## What you will do
Count the lines of the records that contain the string "icon". Give only the number.

# Dataset content start

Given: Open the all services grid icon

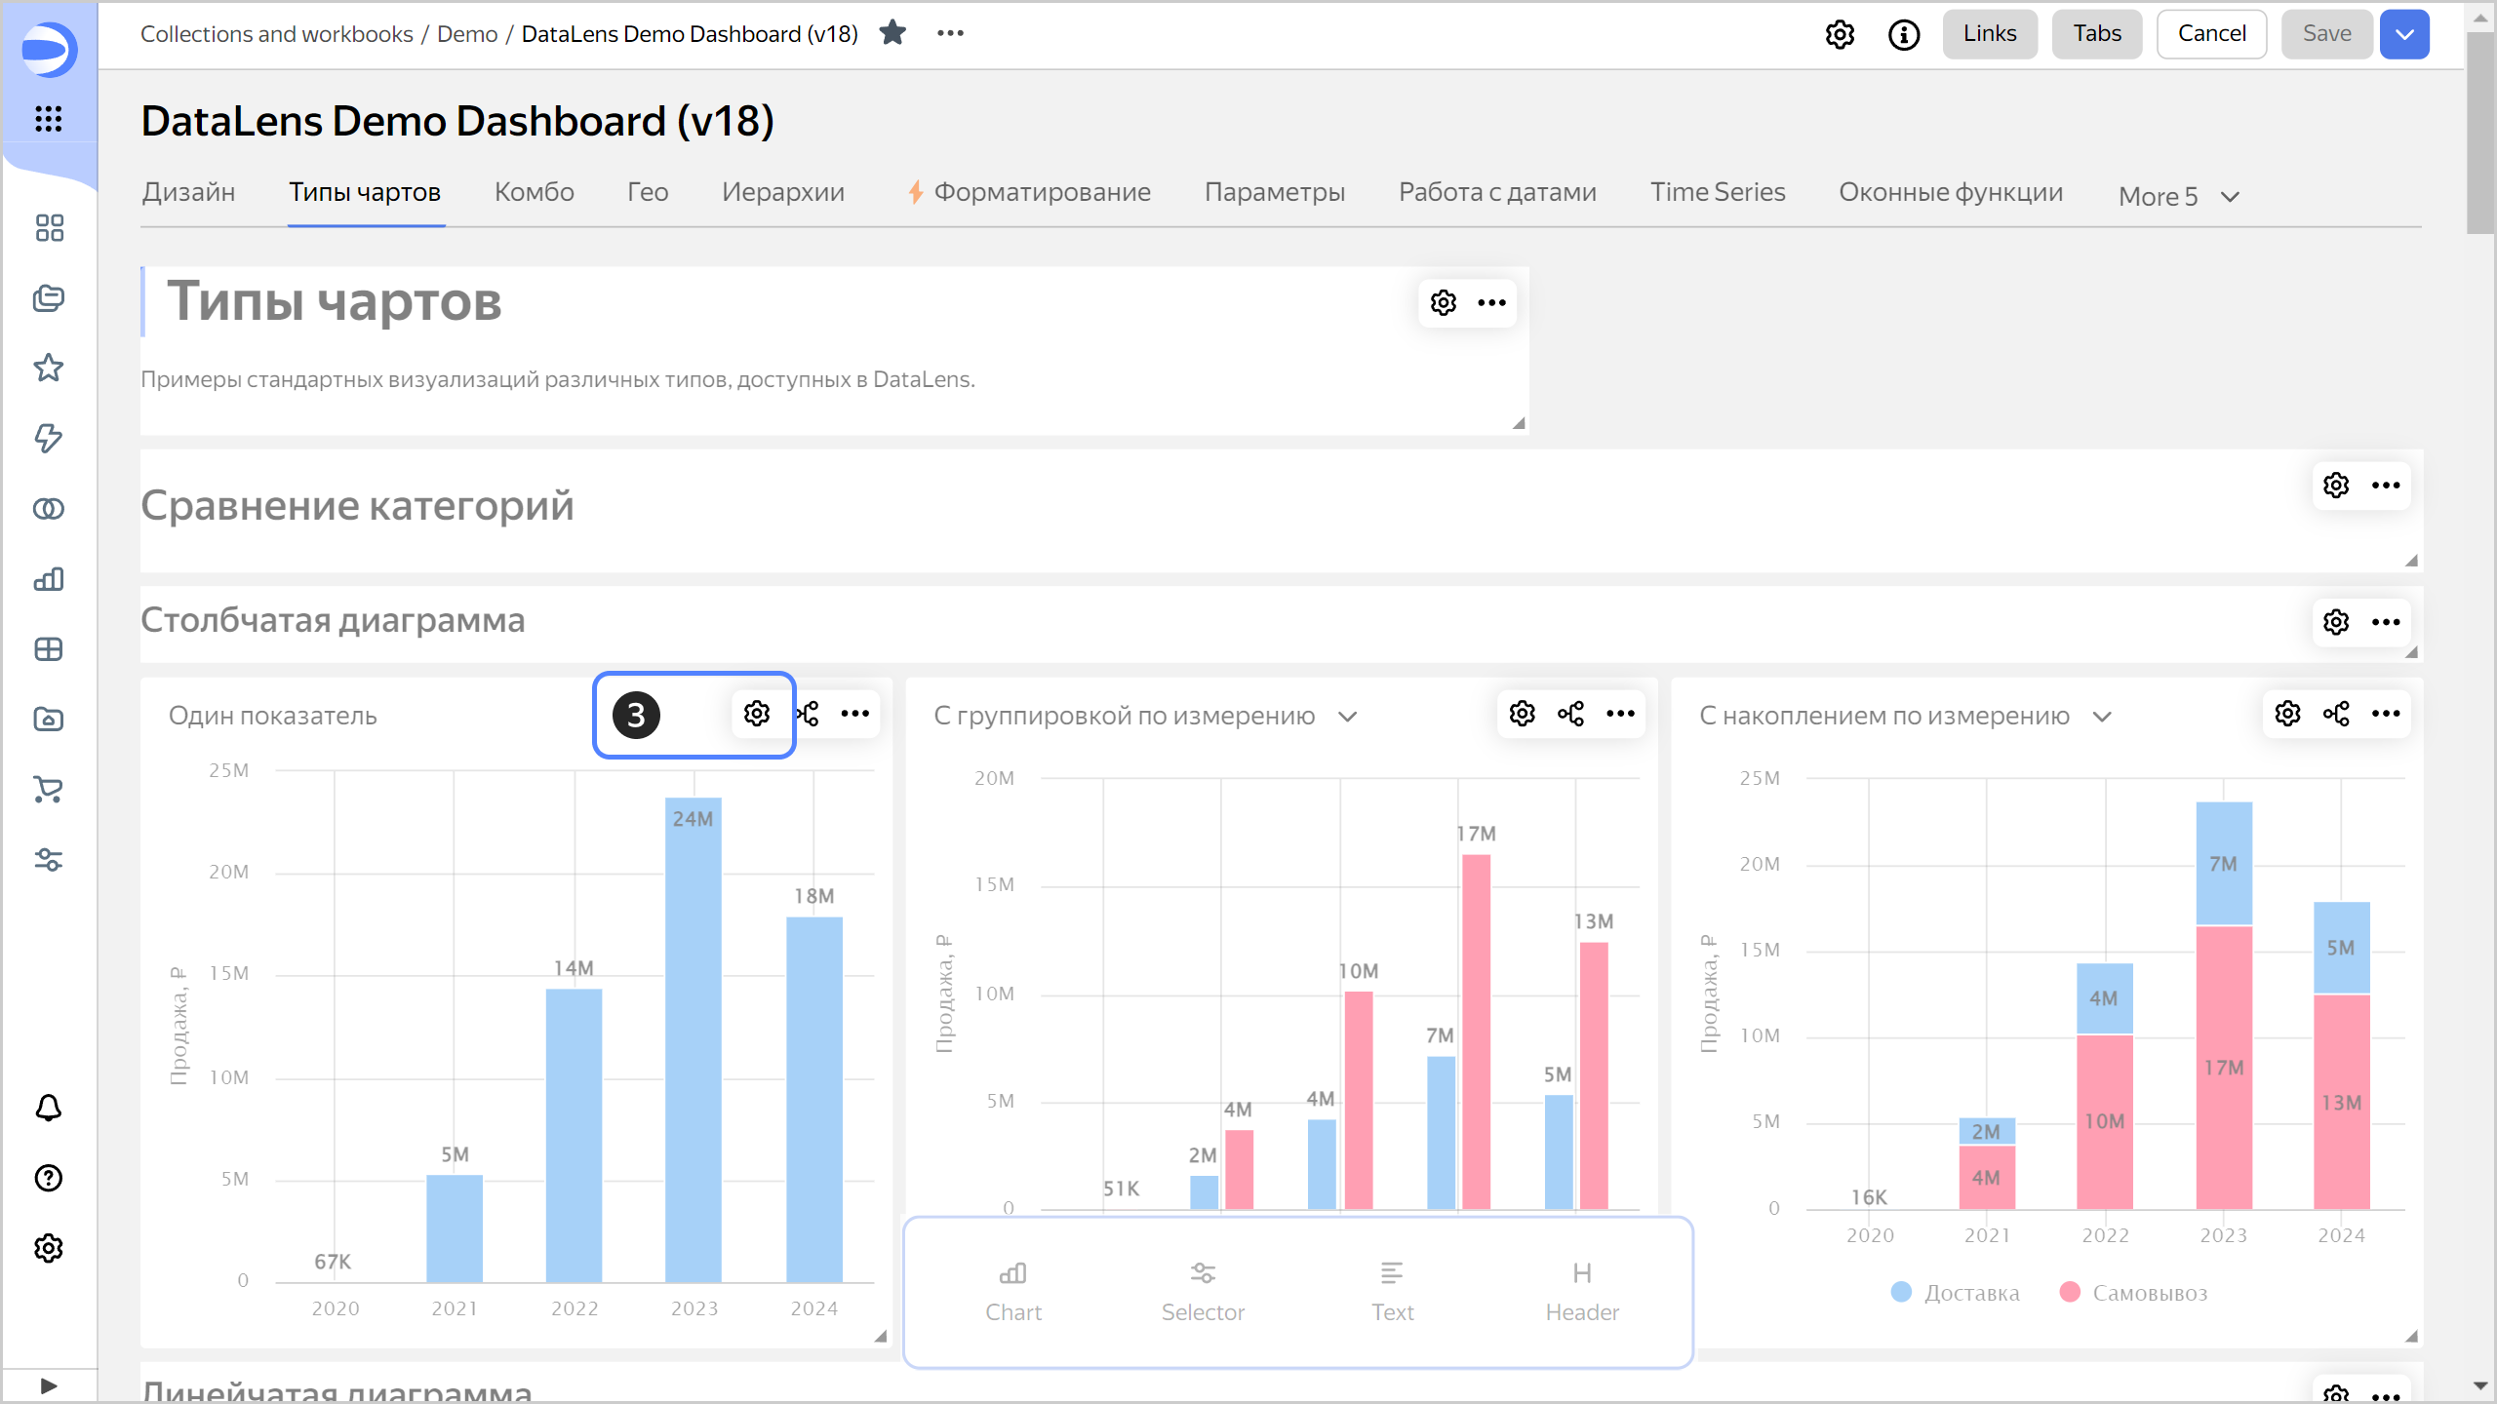Looking at the screenshot, I should [x=48, y=119].
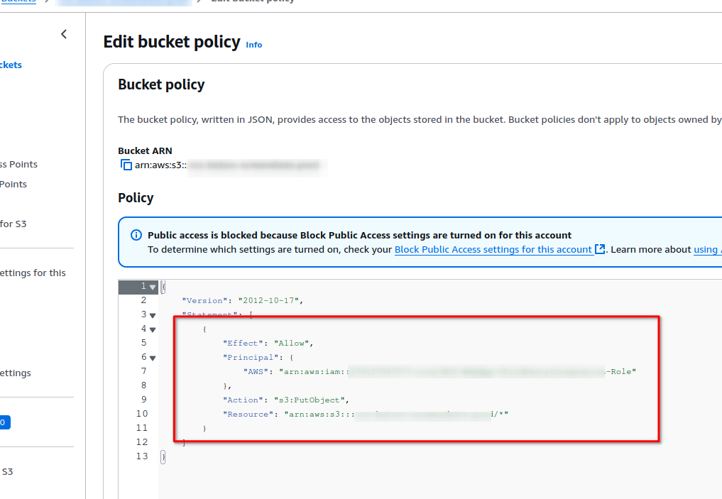Open Access Points in the sidebar navigation

(18, 164)
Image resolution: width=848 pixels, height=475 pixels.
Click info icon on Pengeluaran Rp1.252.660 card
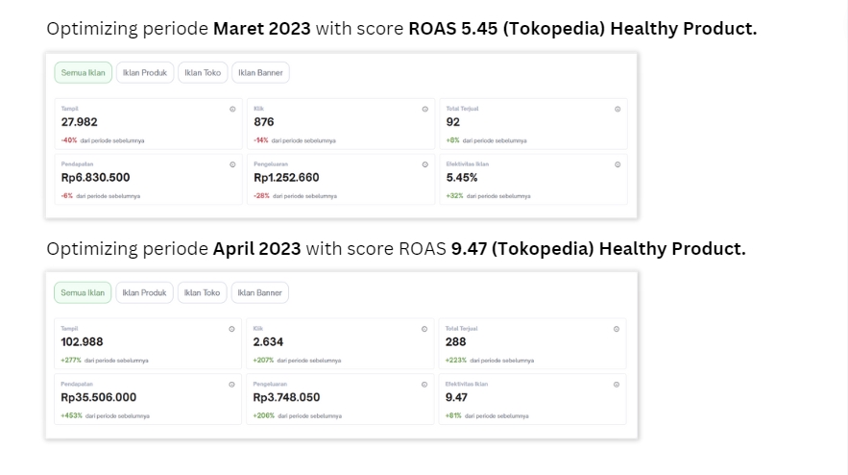click(x=425, y=164)
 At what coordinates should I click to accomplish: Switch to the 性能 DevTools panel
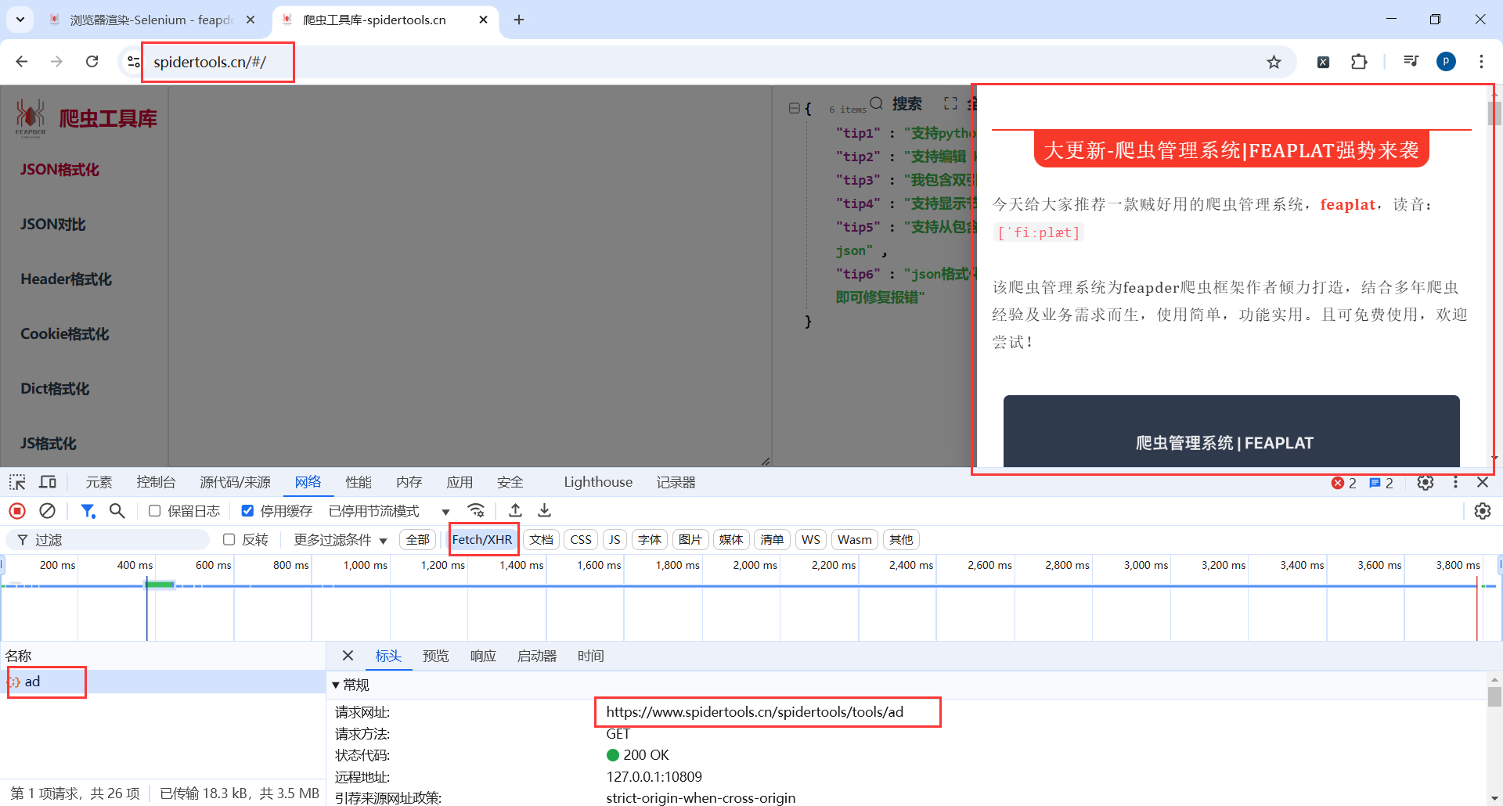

# Dataset content end

## The result
2